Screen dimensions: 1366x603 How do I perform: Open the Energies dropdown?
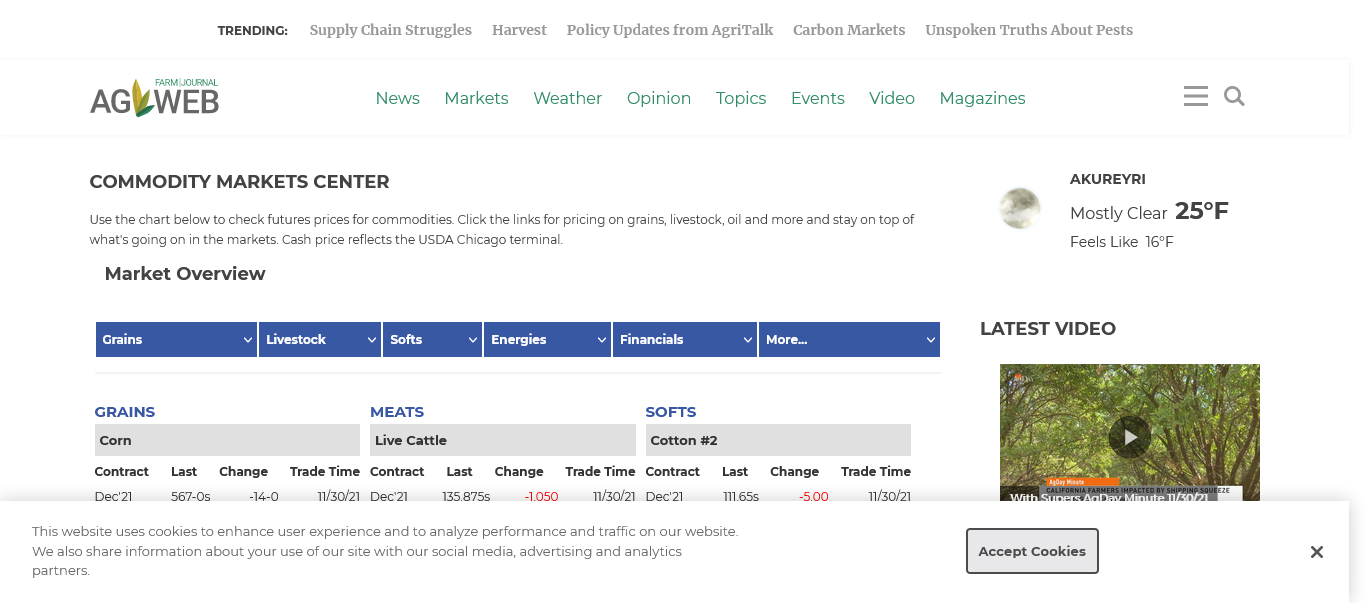click(x=547, y=339)
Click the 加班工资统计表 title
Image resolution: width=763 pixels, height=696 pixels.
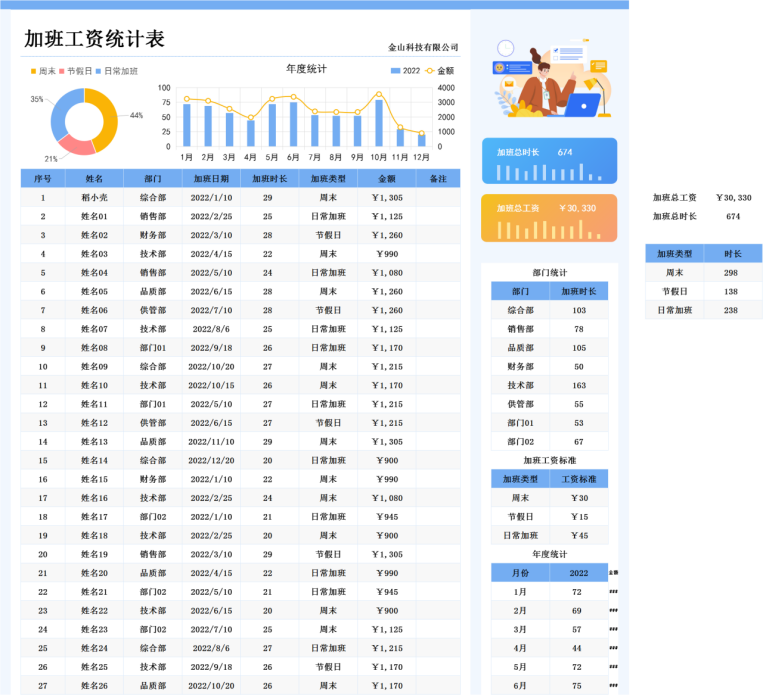pos(95,39)
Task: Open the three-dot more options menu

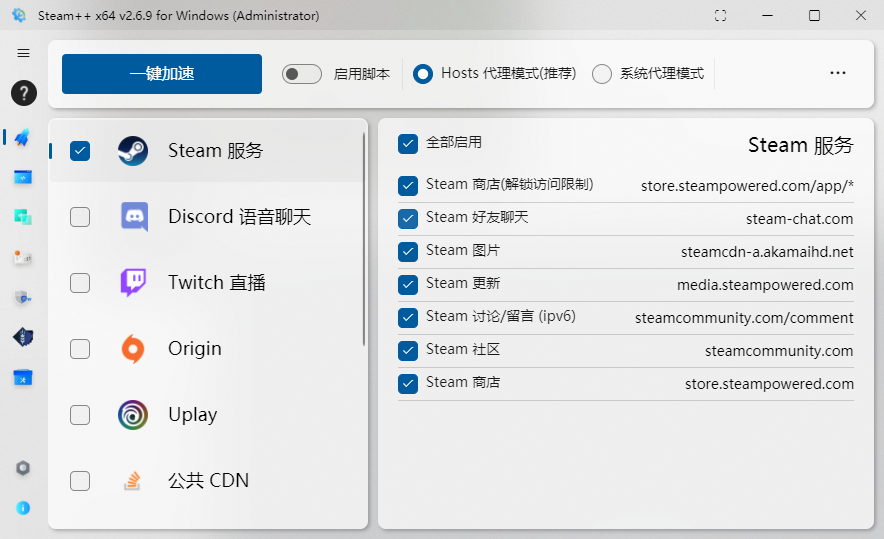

□ □ □ □

Repeat the listing above word for word. Do not include the pictures.

Answer area —
Screen dimensions: 1366x603 How do I perform: Open the Energies dropdown?
click(x=547, y=339)
Click the 加班工资统计表 title
Image resolution: width=763 pixels, height=696 pixels.
pos(95,39)
Task: Open the three-dot more options menu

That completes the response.